> **Dataset content**

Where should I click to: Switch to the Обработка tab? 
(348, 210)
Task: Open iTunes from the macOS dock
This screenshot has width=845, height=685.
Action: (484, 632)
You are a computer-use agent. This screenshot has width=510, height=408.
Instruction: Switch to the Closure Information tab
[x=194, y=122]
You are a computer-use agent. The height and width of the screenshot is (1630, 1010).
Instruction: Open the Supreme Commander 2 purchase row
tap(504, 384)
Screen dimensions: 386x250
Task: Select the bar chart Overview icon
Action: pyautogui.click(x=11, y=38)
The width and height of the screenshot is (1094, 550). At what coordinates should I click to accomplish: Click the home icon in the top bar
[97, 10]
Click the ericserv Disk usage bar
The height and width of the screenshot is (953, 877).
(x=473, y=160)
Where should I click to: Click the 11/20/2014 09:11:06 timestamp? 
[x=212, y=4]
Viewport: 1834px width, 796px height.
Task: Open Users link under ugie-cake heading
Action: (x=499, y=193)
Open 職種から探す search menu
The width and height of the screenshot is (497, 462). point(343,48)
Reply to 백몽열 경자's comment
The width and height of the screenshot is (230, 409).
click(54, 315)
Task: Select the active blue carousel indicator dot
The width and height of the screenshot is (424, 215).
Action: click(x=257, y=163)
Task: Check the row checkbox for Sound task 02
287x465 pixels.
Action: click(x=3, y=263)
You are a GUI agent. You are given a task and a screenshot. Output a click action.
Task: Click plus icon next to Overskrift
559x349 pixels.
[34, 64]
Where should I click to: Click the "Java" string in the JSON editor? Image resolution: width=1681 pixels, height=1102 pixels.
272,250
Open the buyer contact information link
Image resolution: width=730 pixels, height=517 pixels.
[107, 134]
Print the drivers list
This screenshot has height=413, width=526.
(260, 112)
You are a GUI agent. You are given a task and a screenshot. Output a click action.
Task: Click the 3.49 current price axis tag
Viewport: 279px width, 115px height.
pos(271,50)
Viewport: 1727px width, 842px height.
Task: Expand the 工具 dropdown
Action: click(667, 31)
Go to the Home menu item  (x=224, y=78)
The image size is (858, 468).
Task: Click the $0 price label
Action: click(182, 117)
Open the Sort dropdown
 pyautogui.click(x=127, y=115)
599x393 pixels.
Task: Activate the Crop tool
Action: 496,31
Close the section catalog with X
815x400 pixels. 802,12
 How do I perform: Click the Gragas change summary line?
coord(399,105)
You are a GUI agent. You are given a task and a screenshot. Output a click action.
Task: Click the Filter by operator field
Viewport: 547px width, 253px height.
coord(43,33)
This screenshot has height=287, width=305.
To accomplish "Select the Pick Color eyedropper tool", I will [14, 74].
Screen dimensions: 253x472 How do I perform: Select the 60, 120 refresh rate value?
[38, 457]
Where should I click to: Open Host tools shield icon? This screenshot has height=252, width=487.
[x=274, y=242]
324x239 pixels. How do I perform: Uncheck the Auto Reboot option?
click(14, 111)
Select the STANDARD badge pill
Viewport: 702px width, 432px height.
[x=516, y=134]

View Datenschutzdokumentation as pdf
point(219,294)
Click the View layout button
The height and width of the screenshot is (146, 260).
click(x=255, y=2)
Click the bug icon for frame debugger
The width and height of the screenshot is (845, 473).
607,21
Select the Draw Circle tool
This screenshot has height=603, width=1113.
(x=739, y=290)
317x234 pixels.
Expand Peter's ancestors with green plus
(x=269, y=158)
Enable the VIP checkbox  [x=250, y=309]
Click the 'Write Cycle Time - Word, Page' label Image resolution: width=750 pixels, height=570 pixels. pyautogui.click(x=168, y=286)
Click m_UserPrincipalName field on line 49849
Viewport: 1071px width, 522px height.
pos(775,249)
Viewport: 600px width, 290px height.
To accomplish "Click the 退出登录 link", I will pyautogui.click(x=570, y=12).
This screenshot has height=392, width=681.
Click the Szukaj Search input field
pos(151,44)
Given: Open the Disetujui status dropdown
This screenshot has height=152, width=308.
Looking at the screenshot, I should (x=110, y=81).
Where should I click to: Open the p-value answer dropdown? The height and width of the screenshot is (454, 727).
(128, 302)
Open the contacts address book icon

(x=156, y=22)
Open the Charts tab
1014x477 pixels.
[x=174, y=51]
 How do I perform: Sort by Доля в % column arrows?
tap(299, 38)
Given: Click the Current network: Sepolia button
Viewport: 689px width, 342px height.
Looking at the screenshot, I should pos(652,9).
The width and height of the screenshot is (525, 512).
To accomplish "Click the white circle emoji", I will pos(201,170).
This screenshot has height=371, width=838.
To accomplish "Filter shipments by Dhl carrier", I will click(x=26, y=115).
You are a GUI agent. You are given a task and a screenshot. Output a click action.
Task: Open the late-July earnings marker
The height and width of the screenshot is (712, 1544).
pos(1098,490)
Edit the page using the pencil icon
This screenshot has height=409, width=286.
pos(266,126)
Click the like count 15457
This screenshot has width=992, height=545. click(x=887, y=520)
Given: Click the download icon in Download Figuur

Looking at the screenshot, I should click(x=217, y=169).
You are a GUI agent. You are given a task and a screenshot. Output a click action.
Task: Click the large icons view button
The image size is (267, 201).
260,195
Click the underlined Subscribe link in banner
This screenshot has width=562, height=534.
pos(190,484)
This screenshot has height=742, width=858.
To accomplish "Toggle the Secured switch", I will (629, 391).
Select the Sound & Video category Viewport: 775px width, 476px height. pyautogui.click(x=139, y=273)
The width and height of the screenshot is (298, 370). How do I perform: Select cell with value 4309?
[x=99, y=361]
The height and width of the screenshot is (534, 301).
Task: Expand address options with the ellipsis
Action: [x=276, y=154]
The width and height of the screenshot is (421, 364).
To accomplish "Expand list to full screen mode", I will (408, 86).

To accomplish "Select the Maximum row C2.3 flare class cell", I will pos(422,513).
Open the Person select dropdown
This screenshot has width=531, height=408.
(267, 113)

> **To do**
Return each line of the data where the word "button" appears.

> **Task solution**
Click the View layout button
Given: Click the Current network: Sepolia button
Task: Click the large icons view button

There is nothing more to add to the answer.